**** Listed records ****

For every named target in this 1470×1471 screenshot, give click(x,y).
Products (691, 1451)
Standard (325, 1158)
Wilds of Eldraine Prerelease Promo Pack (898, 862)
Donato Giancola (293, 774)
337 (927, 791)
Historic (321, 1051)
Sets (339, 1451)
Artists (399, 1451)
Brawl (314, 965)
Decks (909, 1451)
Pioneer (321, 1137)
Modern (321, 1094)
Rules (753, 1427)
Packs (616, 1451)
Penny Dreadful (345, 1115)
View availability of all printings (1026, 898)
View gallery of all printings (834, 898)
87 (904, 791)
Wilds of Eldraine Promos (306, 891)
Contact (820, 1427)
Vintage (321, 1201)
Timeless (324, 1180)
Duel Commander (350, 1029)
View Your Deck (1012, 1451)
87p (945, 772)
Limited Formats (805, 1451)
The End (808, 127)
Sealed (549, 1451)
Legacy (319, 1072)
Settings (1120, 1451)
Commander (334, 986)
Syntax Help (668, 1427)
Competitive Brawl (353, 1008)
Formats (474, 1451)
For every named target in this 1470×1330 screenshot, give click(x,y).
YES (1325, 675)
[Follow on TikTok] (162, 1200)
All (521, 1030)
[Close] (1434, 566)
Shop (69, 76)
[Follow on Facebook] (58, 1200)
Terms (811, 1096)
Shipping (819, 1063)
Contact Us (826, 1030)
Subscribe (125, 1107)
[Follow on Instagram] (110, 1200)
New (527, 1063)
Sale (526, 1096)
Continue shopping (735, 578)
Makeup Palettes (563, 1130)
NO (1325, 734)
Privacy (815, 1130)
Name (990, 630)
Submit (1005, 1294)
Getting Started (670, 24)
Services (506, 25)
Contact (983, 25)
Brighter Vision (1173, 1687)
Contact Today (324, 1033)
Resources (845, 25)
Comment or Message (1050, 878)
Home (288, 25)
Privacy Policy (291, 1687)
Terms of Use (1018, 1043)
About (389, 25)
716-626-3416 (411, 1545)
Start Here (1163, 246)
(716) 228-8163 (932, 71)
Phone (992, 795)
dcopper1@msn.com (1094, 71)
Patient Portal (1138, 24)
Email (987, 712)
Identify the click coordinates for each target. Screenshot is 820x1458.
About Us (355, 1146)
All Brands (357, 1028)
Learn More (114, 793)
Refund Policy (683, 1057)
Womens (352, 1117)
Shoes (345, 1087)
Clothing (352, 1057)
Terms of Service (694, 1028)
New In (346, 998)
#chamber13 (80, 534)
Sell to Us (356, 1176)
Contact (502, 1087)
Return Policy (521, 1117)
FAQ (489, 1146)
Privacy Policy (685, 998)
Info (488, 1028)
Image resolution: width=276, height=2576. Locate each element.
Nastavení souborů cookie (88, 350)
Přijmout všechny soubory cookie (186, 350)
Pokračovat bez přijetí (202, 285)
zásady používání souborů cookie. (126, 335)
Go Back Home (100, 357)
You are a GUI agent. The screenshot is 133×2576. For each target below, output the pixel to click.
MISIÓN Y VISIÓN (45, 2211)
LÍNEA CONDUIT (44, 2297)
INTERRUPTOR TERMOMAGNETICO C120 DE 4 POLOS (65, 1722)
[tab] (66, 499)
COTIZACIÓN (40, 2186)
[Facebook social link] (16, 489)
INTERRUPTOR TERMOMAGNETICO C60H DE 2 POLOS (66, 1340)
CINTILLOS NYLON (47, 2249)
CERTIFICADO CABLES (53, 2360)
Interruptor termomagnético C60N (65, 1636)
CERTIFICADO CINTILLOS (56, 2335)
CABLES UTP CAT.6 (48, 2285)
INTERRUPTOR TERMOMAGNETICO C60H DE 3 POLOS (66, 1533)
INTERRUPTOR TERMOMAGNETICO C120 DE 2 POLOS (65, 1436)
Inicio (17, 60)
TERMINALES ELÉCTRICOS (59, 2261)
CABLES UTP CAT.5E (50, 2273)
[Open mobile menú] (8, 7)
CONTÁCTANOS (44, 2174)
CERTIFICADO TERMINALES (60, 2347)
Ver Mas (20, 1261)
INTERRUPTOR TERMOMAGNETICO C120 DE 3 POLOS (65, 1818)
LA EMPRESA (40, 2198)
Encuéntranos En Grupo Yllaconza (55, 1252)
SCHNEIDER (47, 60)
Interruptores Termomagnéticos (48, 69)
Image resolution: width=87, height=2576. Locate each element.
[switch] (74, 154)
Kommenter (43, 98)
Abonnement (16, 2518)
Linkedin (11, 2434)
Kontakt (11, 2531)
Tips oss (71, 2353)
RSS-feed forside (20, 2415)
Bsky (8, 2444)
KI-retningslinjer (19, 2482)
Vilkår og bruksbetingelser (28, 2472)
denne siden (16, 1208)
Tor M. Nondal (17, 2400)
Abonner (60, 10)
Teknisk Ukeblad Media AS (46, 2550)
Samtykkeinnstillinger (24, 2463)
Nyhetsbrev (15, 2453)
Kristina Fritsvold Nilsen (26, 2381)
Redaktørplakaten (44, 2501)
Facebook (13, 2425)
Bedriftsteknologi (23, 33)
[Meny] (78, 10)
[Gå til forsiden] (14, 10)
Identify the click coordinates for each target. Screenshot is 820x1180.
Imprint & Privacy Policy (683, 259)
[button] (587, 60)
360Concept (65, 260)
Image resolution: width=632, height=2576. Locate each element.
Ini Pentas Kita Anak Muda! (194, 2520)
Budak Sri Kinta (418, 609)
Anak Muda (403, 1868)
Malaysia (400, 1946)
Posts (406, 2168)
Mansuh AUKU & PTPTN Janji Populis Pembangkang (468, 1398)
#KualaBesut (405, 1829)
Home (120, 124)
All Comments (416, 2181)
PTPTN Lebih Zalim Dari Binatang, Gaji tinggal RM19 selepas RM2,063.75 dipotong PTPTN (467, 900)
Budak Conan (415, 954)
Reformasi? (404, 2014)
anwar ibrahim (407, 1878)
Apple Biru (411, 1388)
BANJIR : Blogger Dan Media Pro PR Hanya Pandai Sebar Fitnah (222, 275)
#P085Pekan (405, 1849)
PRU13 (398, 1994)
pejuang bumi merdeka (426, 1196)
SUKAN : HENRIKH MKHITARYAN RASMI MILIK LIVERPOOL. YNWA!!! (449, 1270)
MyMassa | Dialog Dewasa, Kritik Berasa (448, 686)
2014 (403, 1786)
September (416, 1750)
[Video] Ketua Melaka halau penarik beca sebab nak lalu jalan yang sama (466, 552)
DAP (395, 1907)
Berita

****

§ **Work instructions**
Go through the entries and report every line with the string "each".

§ **Answer for the task**
Identify the click coordinates for each target. Screenshot is 820x1458.
Image resolution: width=276, height=2576. Locate each element.
You are a GUI agent. The screenshot is 133×2576. For each target below, output the pixel to click.
Image resolution: width=87, height=2576. Locate each element.
Identify the click coordinates for each target. Screenshot is 820x1180.
Image resolution: width=632, height=2576. Locate each element.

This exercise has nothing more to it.